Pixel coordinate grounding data

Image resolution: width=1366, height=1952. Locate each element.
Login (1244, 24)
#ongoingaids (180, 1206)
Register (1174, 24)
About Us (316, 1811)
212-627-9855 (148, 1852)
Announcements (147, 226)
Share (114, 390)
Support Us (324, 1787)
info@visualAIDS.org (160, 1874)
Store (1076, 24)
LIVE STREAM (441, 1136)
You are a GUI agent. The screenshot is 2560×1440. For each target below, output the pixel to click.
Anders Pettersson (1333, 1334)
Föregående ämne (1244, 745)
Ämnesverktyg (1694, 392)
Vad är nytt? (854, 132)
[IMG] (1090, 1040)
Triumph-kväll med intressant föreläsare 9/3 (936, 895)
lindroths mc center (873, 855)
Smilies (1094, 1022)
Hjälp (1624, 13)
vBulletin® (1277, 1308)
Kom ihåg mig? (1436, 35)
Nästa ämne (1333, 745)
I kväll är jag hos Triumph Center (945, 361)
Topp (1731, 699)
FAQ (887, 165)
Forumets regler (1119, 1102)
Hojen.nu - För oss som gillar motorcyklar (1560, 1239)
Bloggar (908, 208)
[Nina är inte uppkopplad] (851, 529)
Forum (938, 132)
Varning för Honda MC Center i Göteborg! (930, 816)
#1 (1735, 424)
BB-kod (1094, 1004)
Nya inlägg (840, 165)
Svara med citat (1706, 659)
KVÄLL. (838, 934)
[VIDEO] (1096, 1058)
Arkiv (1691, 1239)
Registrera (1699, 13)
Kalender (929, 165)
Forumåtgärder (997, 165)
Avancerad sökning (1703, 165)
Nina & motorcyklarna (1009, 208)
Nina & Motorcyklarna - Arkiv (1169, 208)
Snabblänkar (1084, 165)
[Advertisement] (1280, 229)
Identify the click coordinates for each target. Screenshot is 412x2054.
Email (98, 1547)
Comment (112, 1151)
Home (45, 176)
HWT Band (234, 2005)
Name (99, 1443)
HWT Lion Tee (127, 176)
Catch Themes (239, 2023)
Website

▶ TASK DIRECTIONS
Where the string "Nina" occurs in the data, return the whole line.

▶ SOLUTION
[Nina är inte uppkopplad] (851, 529)
Nina & motorcyklarna (1009, 208)
Nina & Motorcyklarna - Arkiv (1169, 208)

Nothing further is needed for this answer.